Charged with larceny on the basis of his failure to pay trust claims as required by Lien Law § 79-a (1) (b), defendant moved to dismiss the indictment on the ground that the evidence before the Grand Jury did not establish the requisite criminal intent. His motion was granted, prompting this appeal by the People.

We reverse, for in our view the proof adduced warrants the inference that defendant acted with larcenous intent (see, People v Colon, 188 AD2d 708). To that end, Thomas Kurz testified that defendant told him, shortly before agreeing to complete the job and receiving the seventh draw, that “he knew his expenses were now exceeding his expectations” and that he would have to dip into the $20,000 profit he had already taken for himself to pay those expenses. Defendant also admitted to Patrice Kurz, at about the same time, that he was going to abandon the project because “there was nothing left in it for him, that all the money * * * coming would be owed to the suppliers”. Defendant’s explicit acknowledgment, as recounted by the Kurzes, that all of the money forthcoming for the project, and perhaps more, would be owed to suppliers (along with *573the fact that he had already incurred a debt in excess of $19,000), provide ample basis for concluding that he appropriated the $2,000 with an intent to deprive those with valid trust claims of funds to which they were entitled (see, People v Hollowell, 168 AD2d 970, 970-971).

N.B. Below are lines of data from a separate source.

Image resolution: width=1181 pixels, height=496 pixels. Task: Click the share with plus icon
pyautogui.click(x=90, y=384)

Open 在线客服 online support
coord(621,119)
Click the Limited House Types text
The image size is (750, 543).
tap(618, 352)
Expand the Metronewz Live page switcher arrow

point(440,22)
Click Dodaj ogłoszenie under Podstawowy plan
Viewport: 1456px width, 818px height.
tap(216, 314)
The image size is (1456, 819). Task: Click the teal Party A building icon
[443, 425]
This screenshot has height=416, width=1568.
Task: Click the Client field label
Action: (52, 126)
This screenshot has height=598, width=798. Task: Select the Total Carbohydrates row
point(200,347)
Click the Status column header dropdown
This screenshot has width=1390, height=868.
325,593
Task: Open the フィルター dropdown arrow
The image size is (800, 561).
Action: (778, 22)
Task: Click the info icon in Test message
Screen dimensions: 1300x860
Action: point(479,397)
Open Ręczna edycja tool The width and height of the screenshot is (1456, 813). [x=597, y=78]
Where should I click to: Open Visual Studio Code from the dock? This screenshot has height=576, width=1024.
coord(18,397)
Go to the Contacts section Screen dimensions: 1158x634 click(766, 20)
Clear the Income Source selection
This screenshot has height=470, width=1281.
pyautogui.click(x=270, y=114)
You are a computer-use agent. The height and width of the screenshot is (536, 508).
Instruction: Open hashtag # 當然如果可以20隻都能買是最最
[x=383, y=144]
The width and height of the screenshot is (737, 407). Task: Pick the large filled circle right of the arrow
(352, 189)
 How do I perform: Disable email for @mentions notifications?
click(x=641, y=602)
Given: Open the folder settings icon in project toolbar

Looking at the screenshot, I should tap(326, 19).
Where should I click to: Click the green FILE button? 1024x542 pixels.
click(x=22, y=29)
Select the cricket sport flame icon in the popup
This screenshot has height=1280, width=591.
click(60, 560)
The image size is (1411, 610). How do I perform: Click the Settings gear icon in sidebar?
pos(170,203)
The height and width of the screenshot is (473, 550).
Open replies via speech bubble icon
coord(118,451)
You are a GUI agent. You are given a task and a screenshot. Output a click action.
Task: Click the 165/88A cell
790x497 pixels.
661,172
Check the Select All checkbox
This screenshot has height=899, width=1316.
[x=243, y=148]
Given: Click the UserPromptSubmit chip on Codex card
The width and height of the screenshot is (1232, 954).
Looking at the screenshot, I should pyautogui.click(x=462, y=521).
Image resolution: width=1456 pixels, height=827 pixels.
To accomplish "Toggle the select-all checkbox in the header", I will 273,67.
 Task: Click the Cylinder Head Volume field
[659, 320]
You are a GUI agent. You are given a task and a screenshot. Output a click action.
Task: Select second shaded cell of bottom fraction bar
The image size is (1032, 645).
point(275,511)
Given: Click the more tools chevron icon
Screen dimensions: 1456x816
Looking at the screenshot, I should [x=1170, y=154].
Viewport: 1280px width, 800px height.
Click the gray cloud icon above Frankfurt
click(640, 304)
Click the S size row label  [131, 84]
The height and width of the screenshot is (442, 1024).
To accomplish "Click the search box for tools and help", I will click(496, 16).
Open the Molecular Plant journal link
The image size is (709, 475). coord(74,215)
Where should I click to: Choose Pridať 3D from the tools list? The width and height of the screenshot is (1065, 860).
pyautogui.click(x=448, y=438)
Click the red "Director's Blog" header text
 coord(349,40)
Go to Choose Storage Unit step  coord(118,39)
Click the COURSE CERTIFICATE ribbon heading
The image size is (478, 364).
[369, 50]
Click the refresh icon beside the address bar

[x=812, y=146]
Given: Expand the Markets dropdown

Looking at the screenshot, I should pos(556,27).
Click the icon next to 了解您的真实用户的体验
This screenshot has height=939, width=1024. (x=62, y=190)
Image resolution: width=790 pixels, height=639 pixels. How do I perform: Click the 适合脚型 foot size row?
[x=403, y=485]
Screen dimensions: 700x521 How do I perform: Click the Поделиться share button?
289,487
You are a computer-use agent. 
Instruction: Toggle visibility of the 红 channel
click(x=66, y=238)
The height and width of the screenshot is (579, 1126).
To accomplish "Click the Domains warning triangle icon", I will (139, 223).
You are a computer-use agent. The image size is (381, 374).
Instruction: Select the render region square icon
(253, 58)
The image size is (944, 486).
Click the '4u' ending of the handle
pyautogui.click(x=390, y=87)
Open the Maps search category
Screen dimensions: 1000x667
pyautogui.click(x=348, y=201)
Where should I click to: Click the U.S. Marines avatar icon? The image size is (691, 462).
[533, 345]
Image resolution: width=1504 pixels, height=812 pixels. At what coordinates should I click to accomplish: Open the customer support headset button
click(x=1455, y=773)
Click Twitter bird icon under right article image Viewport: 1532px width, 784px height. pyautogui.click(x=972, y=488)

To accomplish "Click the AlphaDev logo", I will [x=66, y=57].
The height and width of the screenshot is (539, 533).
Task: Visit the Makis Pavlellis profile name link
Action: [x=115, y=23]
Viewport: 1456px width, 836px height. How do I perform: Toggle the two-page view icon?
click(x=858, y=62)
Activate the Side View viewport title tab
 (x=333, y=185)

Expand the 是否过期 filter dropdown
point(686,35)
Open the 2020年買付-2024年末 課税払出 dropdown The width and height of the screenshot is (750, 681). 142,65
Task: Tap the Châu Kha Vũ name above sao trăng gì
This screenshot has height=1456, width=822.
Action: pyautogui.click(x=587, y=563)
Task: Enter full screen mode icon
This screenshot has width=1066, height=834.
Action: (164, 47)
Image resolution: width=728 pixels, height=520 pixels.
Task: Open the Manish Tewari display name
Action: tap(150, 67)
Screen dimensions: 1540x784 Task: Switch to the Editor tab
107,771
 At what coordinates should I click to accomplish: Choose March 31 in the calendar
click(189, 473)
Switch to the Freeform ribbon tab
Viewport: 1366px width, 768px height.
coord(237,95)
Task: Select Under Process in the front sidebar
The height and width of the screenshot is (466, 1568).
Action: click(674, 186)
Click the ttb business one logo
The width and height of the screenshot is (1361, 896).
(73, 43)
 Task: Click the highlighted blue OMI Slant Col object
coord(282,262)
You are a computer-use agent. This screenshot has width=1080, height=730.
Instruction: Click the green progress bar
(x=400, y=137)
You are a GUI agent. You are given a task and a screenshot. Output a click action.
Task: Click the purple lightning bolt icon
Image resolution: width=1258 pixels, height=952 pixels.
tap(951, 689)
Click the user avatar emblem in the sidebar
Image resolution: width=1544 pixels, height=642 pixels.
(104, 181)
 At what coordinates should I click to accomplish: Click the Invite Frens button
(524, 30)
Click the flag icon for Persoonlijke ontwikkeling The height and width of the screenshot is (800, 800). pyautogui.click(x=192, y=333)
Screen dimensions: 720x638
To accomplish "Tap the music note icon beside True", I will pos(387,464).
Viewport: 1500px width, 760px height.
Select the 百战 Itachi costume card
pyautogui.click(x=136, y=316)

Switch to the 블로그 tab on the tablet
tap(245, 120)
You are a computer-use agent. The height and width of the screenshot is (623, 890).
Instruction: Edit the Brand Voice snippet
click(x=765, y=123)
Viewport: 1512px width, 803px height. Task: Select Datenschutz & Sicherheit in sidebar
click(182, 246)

Equally unpersuasive is defendant’s contention that the prosecution breached its duty of fair dealing and candor (see, People v Lancaster, 69 NY2d 20, 26, cert denied 480 US 922) by failing to put before the Grand Jury certain evidence — outlined in defense counsel’s affidavit in support of the motion to dismiss— which purportedly demonstrates that he had advanced more than $2,000 to the Kurz project and therefore was entitled to repay himself without violating the trust provisions of the Lien Law (see, Lien Law § 79-a [2]). The prosecutor “need not seek evidence favorable to the defendant or present all of [the] evidence tending to exculpate the accused” (People v Mitchell, 82 NY2d 509, 515; see, People v Lancaster, supra, at 25-26). Having chosen not to testify or to ask that witnesses be called on his behalf, defendant cannot now complain that the prosecutor failed to introduce evidence, consisting of defendant’s business records and interpretive documentation, that only defendant could explain and authenticate, or to instruct the Grand Jury with respect to how those records established a defense to the crime with which he was ultimately charged.

Mercare, Crew III and Peters, JJ., concur.